:: Working data
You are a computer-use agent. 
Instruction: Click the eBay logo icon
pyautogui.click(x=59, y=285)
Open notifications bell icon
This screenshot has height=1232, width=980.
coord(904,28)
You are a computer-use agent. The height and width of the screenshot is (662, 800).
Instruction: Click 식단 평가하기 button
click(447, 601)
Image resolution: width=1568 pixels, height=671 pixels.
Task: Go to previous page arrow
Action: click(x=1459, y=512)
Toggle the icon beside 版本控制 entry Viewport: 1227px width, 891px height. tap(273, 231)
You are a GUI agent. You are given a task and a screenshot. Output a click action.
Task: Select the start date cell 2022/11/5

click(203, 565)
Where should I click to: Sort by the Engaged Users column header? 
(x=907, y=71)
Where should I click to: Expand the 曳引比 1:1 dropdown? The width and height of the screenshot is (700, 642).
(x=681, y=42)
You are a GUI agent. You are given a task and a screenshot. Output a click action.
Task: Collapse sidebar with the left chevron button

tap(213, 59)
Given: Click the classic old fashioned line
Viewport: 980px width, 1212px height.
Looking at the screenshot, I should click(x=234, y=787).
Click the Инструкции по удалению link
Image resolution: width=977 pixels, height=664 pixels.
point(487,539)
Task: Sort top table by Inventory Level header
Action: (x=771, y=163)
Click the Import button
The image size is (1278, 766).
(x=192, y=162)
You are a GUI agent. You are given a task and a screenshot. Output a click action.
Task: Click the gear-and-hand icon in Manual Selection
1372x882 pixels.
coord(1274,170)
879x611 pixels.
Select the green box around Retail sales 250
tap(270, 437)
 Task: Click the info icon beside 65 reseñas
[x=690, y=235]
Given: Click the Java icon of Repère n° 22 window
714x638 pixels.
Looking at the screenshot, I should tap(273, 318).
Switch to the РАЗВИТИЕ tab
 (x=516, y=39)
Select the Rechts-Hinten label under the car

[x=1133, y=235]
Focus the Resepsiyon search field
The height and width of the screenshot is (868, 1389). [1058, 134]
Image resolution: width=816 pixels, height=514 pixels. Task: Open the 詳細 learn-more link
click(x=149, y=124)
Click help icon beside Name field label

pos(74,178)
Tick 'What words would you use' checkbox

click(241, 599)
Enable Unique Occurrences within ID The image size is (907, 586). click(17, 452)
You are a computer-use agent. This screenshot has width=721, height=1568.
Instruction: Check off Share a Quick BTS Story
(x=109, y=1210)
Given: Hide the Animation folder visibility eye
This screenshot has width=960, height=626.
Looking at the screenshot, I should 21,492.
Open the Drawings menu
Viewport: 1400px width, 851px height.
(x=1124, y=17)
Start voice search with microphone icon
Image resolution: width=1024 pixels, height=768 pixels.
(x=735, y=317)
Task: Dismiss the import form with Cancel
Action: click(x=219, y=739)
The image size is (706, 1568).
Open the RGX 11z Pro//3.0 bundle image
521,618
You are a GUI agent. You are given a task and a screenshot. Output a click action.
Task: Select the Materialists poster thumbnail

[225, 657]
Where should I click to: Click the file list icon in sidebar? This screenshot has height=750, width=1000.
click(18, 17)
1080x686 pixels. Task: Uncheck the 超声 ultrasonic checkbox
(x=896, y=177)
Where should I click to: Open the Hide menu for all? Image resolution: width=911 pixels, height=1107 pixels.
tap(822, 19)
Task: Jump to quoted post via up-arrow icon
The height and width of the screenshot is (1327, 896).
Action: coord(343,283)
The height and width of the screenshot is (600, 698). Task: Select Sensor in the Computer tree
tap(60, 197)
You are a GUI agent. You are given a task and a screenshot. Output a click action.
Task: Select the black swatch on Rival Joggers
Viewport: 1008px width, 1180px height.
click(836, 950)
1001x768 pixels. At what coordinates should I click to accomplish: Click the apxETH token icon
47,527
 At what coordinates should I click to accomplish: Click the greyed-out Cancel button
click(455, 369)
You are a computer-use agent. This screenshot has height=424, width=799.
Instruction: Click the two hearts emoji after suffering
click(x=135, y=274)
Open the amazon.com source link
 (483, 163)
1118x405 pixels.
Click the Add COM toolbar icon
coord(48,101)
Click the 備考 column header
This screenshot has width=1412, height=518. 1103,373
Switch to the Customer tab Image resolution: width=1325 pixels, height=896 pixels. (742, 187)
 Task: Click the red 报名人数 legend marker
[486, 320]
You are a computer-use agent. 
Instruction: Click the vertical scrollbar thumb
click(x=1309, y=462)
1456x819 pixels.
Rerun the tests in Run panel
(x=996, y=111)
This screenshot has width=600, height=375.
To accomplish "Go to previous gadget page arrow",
::::
## [Instructions for the task]
Give the exact lines, and only those, from the line containing "Enable Unique Occurrences" through the line containing "1456x819 pixels." in the entries above.

## [Solution below]
Enable Unique Occurrences within ID The image size is (907, 586). click(17, 452)
You are a computer-use agent. This screenshot has width=721, height=1568.
Instruction: Check off Share a Quick BTS Story
(x=109, y=1210)
Given: Hide the Animation folder visibility eye
This screenshot has width=960, height=626.
Looking at the screenshot, I should 21,492.
Open the Drawings menu
Viewport: 1400px width, 851px height.
(x=1124, y=17)
Start voice search with microphone icon
Image resolution: width=1024 pixels, height=768 pixels.
(x=735, y=317)
Task: Dismiss the import form with Cancel
Action: click(x=219, y=739)
The image size is (706, 1568).
Open the RGX 11z Pro//3.0 bundle image
521,618
You are a GUI agent. You are given a task and a screenshot. Output a click action.
Task: Select the Materialists poster thumbnail

[225, 657]
Where should I click to: Click the file list icon in sidebar? This screenshot has height=750, width=1000.
click(18, 17)
1080x686 pixels. Task: Uncheck the 超声 ultrasonic checkbox
(x=896, y=177)
Where should I click to: Open the Hide menu for all? Image resolution: width=911 pixels, height=1107 pixels.
tap(822, 19)
Task: Jump to quoted post via up-arrow icon
The height and width of the screenshot is (1327, 896).
Action: coord(343,283)
The height and width of the screenshot is (600, 698). Task: Select Sensor in the Computer tree
tap(60, 197)
You are a GUI agent. You are given a task and a screenshot. Output a click action.
Task: Select the black swatch on Rival Joggers
Viewport: 1008px width, 1180px height.
click(836, 950)
1001x768 pixels. At what coordinates should I click to accomplish: Click the apxETH token icon
47,527
 At what coordinates should I click to accomplish: Click the greyed-out Cancel button
click(455, 369)
You are a computer-use agent. This screenshot has height=424, width=799.
Instruction: Click the two hearts emoji after suffering
click(x=135, y=274)
Open the amazon.com source link
 (483, 163)
1118x405 pixels.
Click the Add COM toolbar icon
coord(48,101)
Click the 備考 column header
This screenshot has width=1412, height=518. 1103,373
Switch to the Customer tab Image resolution: width=1325 pixels, height=896 pixels. (742, 187)
 Task: Click the red 报名人数 legend marker
[486, 320]
You are a computer-use agent. 
Instruction: Click the vertical scrollbar thumb
click(x=1309, y=462)
1456x819 pixels.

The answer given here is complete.